EXTRACTED DATA »
*** Block opens ***
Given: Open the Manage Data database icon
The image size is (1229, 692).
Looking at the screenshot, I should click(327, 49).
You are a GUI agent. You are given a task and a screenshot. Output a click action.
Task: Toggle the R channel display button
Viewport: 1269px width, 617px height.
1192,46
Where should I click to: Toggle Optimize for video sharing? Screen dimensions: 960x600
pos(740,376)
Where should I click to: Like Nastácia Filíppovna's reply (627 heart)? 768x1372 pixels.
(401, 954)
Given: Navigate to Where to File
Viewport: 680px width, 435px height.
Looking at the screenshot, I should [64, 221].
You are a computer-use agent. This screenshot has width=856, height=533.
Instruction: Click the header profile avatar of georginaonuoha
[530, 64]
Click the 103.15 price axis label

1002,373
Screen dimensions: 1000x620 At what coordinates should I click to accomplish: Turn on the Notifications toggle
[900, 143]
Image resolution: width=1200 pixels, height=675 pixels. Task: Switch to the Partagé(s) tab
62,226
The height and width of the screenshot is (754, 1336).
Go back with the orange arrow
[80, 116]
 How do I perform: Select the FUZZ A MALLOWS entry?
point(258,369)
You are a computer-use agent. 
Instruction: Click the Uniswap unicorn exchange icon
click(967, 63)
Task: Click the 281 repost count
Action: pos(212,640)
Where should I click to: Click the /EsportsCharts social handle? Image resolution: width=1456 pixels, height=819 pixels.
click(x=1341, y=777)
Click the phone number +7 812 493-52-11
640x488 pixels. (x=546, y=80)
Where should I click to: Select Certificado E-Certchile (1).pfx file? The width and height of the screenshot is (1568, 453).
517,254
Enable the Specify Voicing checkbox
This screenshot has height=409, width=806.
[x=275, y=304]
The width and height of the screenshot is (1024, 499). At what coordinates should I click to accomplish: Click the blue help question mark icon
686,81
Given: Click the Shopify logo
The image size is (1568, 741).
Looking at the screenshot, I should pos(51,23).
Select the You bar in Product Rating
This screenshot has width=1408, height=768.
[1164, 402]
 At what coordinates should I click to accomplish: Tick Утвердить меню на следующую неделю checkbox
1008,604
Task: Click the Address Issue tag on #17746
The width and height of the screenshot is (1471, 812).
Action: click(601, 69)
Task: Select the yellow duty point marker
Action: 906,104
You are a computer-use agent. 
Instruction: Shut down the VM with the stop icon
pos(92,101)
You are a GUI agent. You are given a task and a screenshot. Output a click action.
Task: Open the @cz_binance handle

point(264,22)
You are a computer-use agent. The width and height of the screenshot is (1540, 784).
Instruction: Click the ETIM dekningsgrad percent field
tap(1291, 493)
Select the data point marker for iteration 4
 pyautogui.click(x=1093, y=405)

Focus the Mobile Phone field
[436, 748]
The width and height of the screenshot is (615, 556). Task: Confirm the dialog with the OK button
*** Block closes ***
TASK DESCRIPTION » Retype the entries above exactly, but only from the line containing "You are a computer-use agent. This" through the line containing "Enable the Specify Voicing checkbox", both included.

SOLVED PROBLEM »
You are a computer-use agent. This screenshot has width=856, height=533.
Instruction: Click the header profile avatar of georginaonuoha
[530, 64]
Click the 103.15 price axis label

1002,373
Screen dimensions: 1000x620 At what coordinates should I click to accomplish: Turn on the Notifications toggle
[900, 143]
Image resolution: width=1200 pixels, height=675 pixels. Task: Switch to the Partagé(s) tab
62,226
The height and width of the screenshot is (754, 1336).
Go back with the orange arrow
[80, 116]
 How do I perform: Select the FUZZ A MALLOWS entry?
point(258,369)
You are a computer-use agent. 
Instruction: Click the Uniswap unicorn exchange icon
click(967, 63)
Task: Click the 281 repost count
Action: pos(212,640)
Where should I click to: Click the /EsportsCharts social handle? Image resolution: width=1456 pixels, height=819 pixels.
click(x=1341, y=777)
Click the phone number +7 812 493-52-11
640x488 pixels. (x=546, y=80)
Where should I click to: Select Certificado E-Certchile (1).pfx file? The width and height of the screenshot is (1568, 453).
517,254
Enable the Specify Voicing checkbox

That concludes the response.